Part I
Problems with current/last known settings
a) Most effective tactics were not intuitive
The best ways to attack in competitive fortress were holing and centering. Neither is necessarily intuitive, and holing in particular had a very high psychological threshold for players to execute. The game trains you to not die, but the most effective attacking method required someone on your team to deny that basic instinct and suicide themselves. While that was sometimes compelling and led to a lot of dynamic gameplay, it more often had lot of negative side effects. Centering gave way too much influence over the outcome of a round to a small number of players. Moreover the ease of access to the zone granted by the location of the spawns made casual fortress often unplayable and got countless would-be players kicked.
b) holing negative side-effects
holing required killing one of your players, and so in turn this put a premium on having a numerical advantage. There's nothing wrong with player advantage being important, but the linear translation of 6v5->hole->5v5->gank was not a good dynamic. Both teams were super stressed to be up a man so that they could immediately give that numerical advantage away by holing. The best teams would usually be willing to put themselves down 5v6 by holing before someone died. In too many rounds, simply being alive was more important than doing something useful. Too many players were told to "just stay alive." Holing went against basic instincts of playing the game, it was also a high floor, low ceiling skill (hard to do as a team, but if you can do it, easy to do well).
This holing meta made centering even more attractive and important because it was the only opportunity to avoid the holing sub-game.
centering ruined otherwise competitive matches
So many matches ended being won because of centering/failure to stop centering. A lot of competitive play was preempted by what happened in the first 10 seconds of the round. This was exciting but also very bad because the only teams with a chance of winning an event were the ones with the best centers (usually no more than 2/3 elite centers at a given moment). The center was simply too influential and powerful and devalued every other aspect of playing fortress. This doesn't even touch on how grinding prevented players from joining fortress because they would be kicked. Centering was a non-intuitive (visually, can't even see how the center is getting in between walls) incredibly high floor, high ceiling skill that determined a huge share of rounds yet a tiny minority of players had any influence on or could do themselves.

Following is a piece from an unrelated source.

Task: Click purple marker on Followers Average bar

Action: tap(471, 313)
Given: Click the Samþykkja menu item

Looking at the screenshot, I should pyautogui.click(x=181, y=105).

No real ways to attack other than centering & holing (aka defender's advantage was too big)
It wasn't anyone's fault that holing and centering were so important. They were just the best ways of attacking. Defenders got really good. Ladle-quality defenders were getting cut in less than 5% of rounds. The basic mechanic of following the inside of your own tail is just a really elegant and really powerful way of defending space. Unlike holing and centering, defending was an intuitive, low floor, high ceiling skill and mechanic, but in competitive play a little OP.
Part II
Possible solution set
I will list, then explain and justify
- Move grind out of zone, but keep spawn position and idea of grinding intact.
- Increase 2v1, 3v2 ganking speed, increase 1v1 and 2v2 zone defense speed
- slightly decrease tail length (385/380/375 instead of 400)
- 5v5
- make zones closer together
- rim acceleration
- make grid narrower
slightly decrease tail length (385/380/375 instead of 400)
Taken together, these changes are aimed to make shrinking more viable as a means of attacking. This makes defending far behind your tail riskier (small perimeter and harder to reclaim space) and shorter tail length makes defensive perimeter smaller to begin with anyway. Sweeping becomes concerned with reclaiming shrunken space, disrupting attackers shrinking aspects, and protecting against 2v1 exterior ganking. Optimally, the trade-off between shrinking and security means defenders have to expand more and not hide as much and cutting is more viable as well. Overall, this should reduce the incentive to hole while increasing skill ceiling of attacking, defending, and sweeping.
Move grind out of zone, but keep spawn position and idea of grinding intact.
Simple aim here: reduce importance of centering in competitive games and reduce damage of non-grinders in casual games. Maintain the grind as the splitting/flanking dynamic is overall pretty attractive and good, and the grind is an intuitive and appealing demonstration of teamwork. Multiple spawn positions could be tested, but my first try would be offsetting a 45° angle from old spawns, in what would be the top-right corner of a defender's perimeter.
Make zones closer together
This makes transitioning between attack and defense easier, reducing dead time driving between zones and making what is happening on each end of the grid more connected. The dead space of old fortress is basically a byproduct of the grind that could be reduced.
Make grid narrower
Add rim accel
Again, too much dead space. Giving rims acceleration makes flanking and the back of zones more unique areas. If there is a purpose for going to the horizontal walls, then you add a potential area for gameplay at very low cost. Old grid was 500x500, reduce to 400x400 or even 350x400
5v5
Makes it easier to form an organized team, also makes each cycle life less expendable. Creates inherent instability since you can have 3 players at attack or defense but not both. Simply deciding where to attack with 3 or defend with 3 vs what your opponent is doing creates a lot of decision points and different situations for teams to work through. Fewer players makes the cost of holing higher as you are sacrificing a larger fraction of your team. Also slightly increase importance of zone captures/winning rounds because there are fewer core-dump points to earn.